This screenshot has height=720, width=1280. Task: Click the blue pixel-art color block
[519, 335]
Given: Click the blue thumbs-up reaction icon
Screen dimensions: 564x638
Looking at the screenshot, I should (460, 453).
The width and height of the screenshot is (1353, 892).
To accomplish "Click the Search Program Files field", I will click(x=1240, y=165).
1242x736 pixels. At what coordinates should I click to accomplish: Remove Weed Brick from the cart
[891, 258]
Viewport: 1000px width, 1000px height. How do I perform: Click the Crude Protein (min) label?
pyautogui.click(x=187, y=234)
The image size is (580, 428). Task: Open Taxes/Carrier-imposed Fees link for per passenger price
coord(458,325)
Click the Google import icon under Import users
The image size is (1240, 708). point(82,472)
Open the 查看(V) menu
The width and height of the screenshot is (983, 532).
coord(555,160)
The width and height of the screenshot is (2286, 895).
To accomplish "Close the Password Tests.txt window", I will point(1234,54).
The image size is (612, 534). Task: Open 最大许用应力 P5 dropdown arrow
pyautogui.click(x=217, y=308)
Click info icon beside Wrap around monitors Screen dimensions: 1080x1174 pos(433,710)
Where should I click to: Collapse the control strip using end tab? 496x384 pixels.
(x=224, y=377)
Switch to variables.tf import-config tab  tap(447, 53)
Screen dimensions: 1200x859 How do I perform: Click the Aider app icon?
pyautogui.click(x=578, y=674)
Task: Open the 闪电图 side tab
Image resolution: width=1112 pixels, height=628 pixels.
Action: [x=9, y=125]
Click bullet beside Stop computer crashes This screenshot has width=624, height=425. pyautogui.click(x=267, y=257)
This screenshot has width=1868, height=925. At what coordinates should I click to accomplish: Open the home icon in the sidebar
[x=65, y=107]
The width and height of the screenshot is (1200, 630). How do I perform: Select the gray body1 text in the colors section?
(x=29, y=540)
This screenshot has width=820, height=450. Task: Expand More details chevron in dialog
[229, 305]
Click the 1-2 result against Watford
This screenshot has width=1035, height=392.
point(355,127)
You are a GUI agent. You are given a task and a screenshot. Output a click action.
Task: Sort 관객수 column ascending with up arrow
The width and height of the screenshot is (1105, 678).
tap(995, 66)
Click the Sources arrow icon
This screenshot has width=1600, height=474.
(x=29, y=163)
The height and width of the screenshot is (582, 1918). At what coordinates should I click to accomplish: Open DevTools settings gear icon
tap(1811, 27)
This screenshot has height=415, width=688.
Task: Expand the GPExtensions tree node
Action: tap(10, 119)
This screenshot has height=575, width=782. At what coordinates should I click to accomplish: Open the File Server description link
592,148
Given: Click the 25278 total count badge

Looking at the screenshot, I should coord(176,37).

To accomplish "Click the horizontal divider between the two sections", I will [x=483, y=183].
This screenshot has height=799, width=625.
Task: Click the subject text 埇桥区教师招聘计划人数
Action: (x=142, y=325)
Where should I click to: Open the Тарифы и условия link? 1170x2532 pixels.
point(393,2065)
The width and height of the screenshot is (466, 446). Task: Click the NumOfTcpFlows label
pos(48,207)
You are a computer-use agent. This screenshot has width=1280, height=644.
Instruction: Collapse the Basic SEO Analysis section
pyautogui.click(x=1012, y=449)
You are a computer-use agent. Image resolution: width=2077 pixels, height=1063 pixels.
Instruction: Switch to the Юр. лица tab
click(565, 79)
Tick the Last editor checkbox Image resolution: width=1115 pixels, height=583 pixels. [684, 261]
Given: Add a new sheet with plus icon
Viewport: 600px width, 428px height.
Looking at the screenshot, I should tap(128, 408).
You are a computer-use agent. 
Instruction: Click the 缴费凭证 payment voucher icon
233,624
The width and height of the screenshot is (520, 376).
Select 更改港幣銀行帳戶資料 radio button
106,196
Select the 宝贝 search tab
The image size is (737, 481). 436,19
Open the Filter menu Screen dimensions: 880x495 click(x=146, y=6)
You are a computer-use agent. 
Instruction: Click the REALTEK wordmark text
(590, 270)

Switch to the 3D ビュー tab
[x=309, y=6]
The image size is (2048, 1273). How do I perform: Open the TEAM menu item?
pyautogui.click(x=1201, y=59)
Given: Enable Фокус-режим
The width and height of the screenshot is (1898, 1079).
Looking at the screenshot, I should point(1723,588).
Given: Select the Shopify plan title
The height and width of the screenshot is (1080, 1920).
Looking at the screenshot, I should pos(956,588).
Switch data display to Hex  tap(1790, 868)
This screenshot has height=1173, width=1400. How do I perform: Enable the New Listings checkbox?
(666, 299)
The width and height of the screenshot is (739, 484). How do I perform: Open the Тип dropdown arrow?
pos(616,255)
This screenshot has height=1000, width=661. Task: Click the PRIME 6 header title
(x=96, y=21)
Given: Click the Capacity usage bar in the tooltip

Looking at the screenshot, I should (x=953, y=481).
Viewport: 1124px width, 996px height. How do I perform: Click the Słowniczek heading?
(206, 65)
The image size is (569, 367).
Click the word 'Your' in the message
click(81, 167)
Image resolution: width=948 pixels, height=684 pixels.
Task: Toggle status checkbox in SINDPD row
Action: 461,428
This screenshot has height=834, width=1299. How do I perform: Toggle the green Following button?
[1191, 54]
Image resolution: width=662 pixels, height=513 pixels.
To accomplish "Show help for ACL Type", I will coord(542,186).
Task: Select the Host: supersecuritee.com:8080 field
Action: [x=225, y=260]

+++++

▶ **What you are asked to do**:
For each line of the material that includes the word "beside", make a copy.

▶ **Result of the exercise**:
Click info icon beside Wrap around monitors Screen dimensions: 1080x1174 pos(433,710)
Click bullet beside Stop computer crashes This screenshot has width=624, height=425. pyautogui.click(x=267, y=257)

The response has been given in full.